‘Ik neem je niet mee. Je moet sterven. Ze moeten alleen je lijk vinden. Ik kan je niet meenemen, dat is onmogelijk. Als jij hier sterft verliezen Ze je weer. Wij zullen elkaar weer ontmoeten en dan...!’
‘Wacht even!’ zei Burton. ‘Ik begrijp het niet. Waarom kunnen Ze de plaats waar ik terechtkom niet bepalen? Ze hebben de verrijzenismachines gebouwd. Weten Ze dan niet waar mijn plaats van verrijzenis is?’
De man grinnikte opnieuw. ‘Nee, want Hun opnamen van de mensen op Aarde waren visueel en niet hoorbaar. Bovendien was de plaatsing van de verrezen wezens in de preverrijzenisruimte willekeurig omdat Zij van plan waren de menselijke wezens in een ruwe, chronologische volgorde maar met een zekere mate van vermenging langs De Rivier te verspreiden. Zij waren van plan later naar een individuele basis over te stappen. Natuurlijk wisten Zij toen nog niet dat ik Hen zou tegenwerken of dat ik enkelen van Hun onderdanen zou uitzoeken om mij te helpen het Plan te doen mislukken. Zij weten dus niet waar jij, of de anderen, de volgende maal zullen opduiken.’

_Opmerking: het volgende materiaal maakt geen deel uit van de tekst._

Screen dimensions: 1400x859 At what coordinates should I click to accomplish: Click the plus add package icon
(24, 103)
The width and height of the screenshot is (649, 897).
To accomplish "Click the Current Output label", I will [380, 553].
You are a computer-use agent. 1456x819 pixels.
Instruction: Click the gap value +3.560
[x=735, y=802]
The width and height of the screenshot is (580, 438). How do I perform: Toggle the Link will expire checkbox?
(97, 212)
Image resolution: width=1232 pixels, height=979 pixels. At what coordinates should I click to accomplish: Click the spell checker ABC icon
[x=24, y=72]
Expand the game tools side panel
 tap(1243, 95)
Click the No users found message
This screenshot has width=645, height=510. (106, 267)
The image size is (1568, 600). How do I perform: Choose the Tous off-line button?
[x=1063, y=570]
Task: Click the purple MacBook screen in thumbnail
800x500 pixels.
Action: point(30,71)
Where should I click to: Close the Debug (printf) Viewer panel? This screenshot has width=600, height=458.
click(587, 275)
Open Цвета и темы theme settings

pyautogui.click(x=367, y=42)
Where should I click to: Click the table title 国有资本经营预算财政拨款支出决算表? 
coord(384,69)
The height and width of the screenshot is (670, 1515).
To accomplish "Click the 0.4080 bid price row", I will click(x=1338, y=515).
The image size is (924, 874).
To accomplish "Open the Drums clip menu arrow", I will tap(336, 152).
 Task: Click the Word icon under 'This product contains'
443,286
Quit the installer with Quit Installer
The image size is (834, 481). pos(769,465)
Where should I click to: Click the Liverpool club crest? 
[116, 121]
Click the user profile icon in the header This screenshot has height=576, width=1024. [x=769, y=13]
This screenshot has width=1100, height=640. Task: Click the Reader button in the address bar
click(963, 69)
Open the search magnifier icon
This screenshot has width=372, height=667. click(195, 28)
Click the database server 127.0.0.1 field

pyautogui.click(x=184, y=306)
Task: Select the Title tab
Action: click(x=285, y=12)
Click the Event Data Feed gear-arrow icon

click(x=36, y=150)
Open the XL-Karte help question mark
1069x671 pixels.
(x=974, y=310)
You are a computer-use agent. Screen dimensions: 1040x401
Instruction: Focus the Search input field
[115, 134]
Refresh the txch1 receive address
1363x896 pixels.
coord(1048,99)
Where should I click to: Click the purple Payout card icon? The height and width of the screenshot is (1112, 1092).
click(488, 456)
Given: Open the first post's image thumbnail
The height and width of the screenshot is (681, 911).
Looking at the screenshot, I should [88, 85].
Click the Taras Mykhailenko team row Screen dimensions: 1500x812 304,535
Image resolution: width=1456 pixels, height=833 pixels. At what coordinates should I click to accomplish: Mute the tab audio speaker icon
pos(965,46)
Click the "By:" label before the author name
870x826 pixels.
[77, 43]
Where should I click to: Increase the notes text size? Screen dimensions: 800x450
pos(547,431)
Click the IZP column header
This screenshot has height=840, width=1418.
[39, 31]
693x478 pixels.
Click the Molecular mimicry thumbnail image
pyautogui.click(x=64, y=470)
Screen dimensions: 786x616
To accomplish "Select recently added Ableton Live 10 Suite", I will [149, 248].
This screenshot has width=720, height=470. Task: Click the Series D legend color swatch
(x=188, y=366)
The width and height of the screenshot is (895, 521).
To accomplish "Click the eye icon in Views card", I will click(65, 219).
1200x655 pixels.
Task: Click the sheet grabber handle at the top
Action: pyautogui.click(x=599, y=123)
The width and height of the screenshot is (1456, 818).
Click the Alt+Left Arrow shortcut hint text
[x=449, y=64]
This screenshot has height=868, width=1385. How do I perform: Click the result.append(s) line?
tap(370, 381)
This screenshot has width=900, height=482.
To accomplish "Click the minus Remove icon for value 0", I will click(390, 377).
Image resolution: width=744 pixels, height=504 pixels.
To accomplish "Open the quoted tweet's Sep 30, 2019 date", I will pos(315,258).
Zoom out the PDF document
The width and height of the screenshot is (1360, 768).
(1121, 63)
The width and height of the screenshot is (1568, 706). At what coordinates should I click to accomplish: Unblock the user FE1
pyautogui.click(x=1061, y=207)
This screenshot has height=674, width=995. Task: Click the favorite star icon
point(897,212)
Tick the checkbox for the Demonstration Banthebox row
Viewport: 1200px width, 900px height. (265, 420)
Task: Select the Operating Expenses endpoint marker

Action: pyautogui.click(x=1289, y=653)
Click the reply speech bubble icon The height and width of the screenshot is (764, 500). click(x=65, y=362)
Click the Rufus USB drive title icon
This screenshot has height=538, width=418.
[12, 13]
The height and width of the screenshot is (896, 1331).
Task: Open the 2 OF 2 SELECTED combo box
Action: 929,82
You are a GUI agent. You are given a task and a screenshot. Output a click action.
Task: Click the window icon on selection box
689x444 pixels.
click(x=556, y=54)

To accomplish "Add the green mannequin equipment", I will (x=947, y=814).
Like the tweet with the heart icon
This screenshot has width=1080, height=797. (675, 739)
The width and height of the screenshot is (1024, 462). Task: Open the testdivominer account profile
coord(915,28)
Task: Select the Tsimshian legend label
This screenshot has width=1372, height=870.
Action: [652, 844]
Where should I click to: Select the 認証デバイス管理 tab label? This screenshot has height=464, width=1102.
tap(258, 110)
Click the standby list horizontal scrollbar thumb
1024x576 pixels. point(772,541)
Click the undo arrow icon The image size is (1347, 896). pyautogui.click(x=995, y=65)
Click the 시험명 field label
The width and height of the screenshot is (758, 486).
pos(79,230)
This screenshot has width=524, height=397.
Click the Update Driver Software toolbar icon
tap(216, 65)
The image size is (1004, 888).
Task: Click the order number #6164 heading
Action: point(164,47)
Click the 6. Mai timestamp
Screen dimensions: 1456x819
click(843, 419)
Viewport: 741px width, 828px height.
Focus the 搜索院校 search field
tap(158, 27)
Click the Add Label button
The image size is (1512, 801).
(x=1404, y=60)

‘Nu vraag je je misschien af waarom ik jouw verrijzenismachine niet zo kan afstellen dat je dichter naar je doel, de oorsprong van De Rivier, verplaatst wordt. In feite heb ik dat de eerste keer dat je stierf gedaan, zodat je bij de allereerste graalrots terechtkwam, maar je haalde het niet, zodat ik aanneem dat de Titantropen je gedood hebben. Dat trof ongelukkig want ik durf niet meer dichtbij de verrijzenistank te komen voordat ik een voorwendsel heb. Het is aan iedereen — behalve daartoe bevoegden — verboden de preverrijzenisruimte binnen te gaan. Zij zijn achterdochtig. Zij zijn bang voor sabotage. Het hangt dus van jou en het lot af of je naar het noordpoolgebied terug kunt komen. Wat de anderen betreft heb ik nooit gelegenheid gehad hun plaats van verrijzenis te bepalen. Ook zij zullen volgens de kansen van het toeval te werk moeten gaan en die kans is één op twintig miljoen.’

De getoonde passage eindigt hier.